● Task objective:
Print exactly the lines from the one containing "Viewport: 1200px width, 764px" through the last line of the entries below; the pictures stay out of the copy.

(Dataset content begins)

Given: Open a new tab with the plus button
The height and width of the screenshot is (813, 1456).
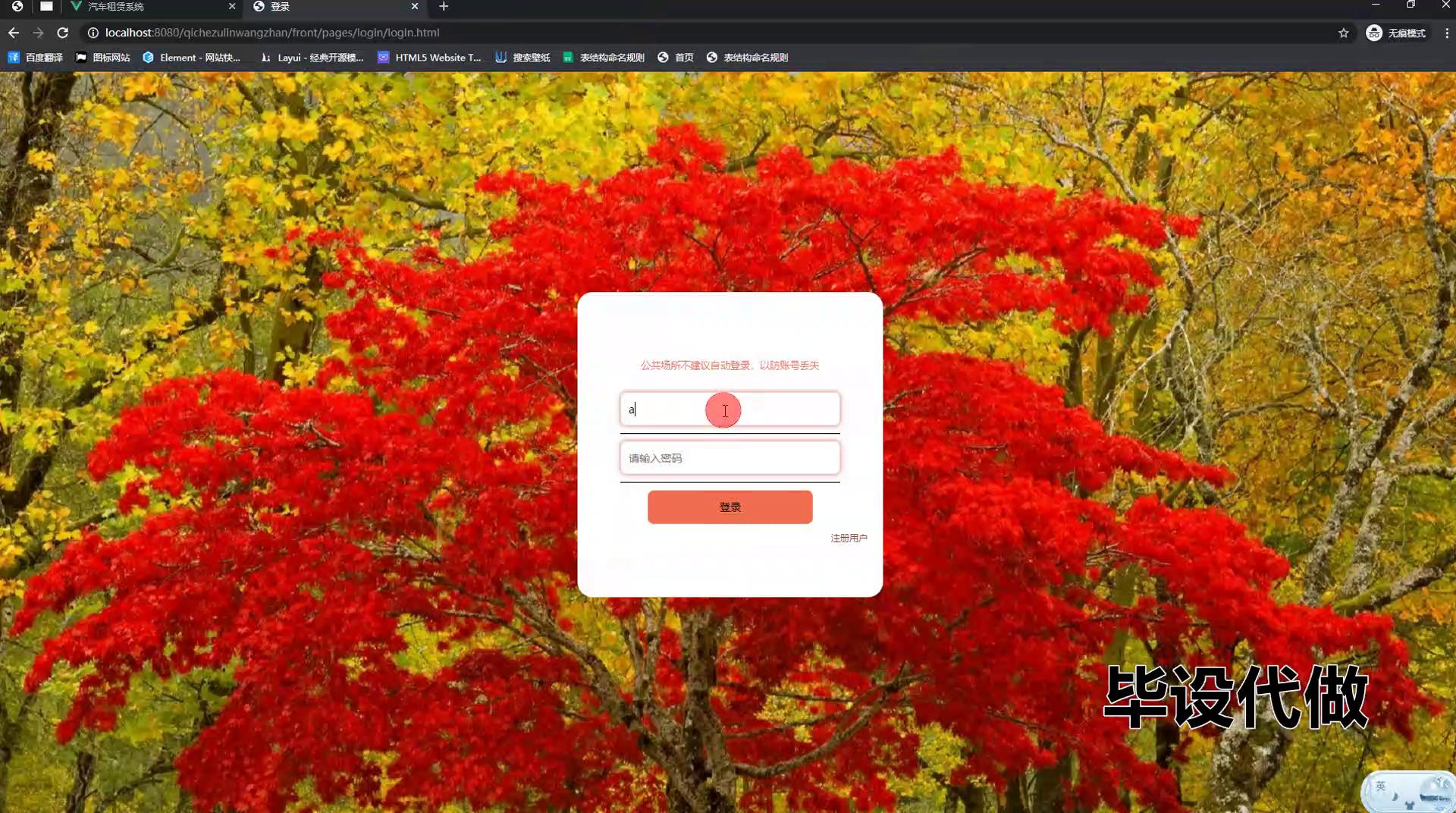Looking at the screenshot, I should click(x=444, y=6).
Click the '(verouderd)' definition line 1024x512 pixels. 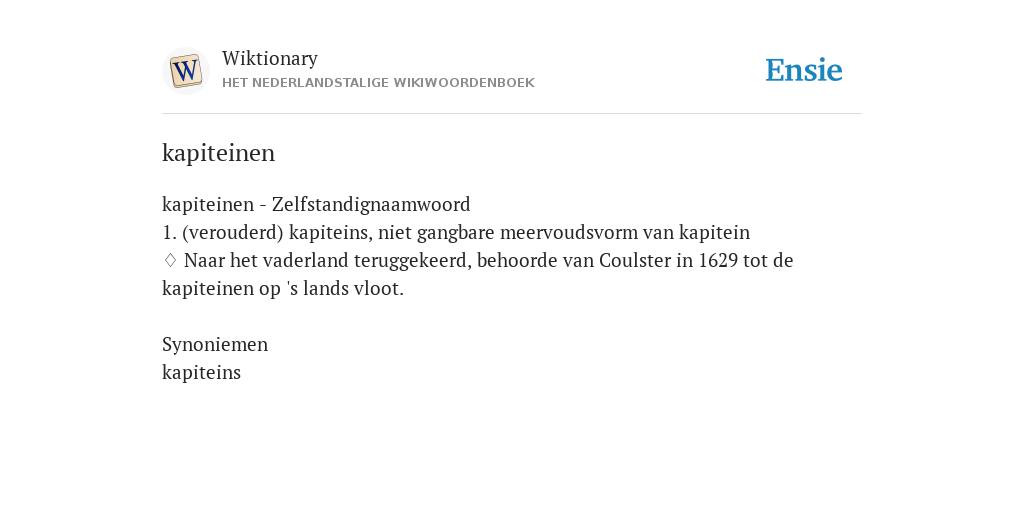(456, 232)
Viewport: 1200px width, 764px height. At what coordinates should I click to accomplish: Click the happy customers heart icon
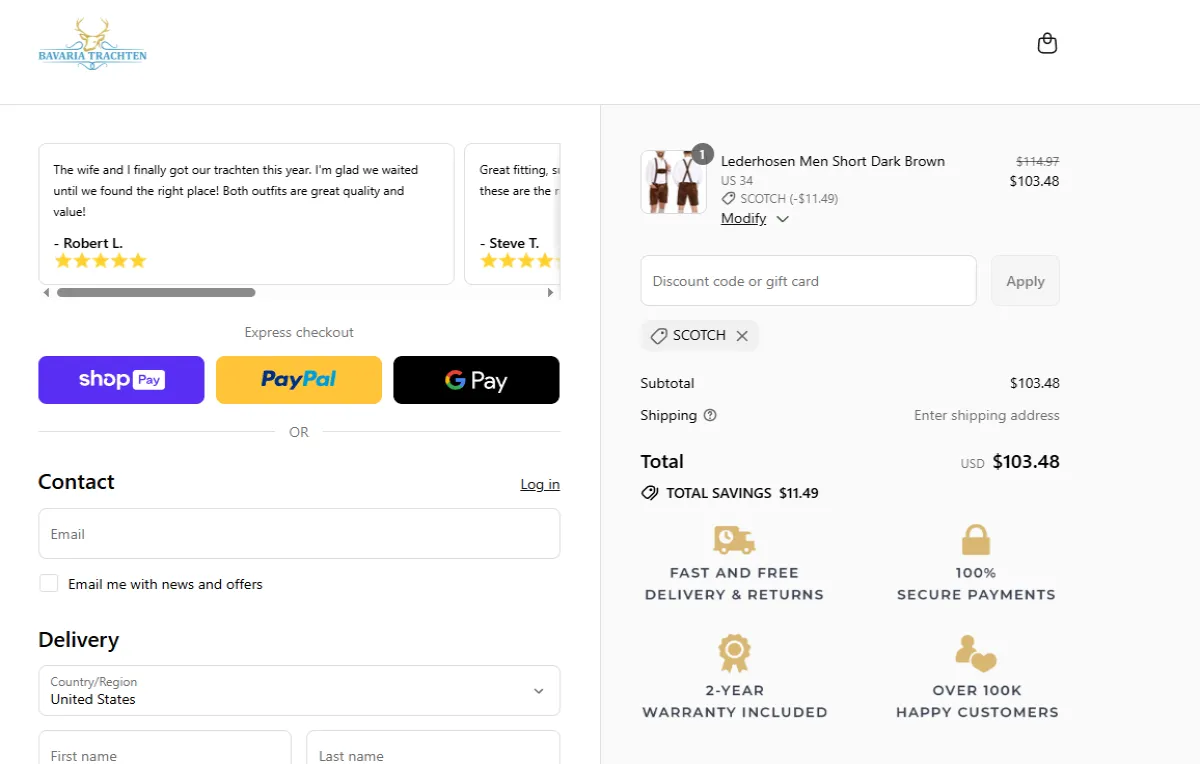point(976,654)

(Dataset content ends)

● Answer area:
Viewport: 1200px width, 764px height. At what coordinates should I click to accomplish: Click the happy customers heart icon
point(976,654)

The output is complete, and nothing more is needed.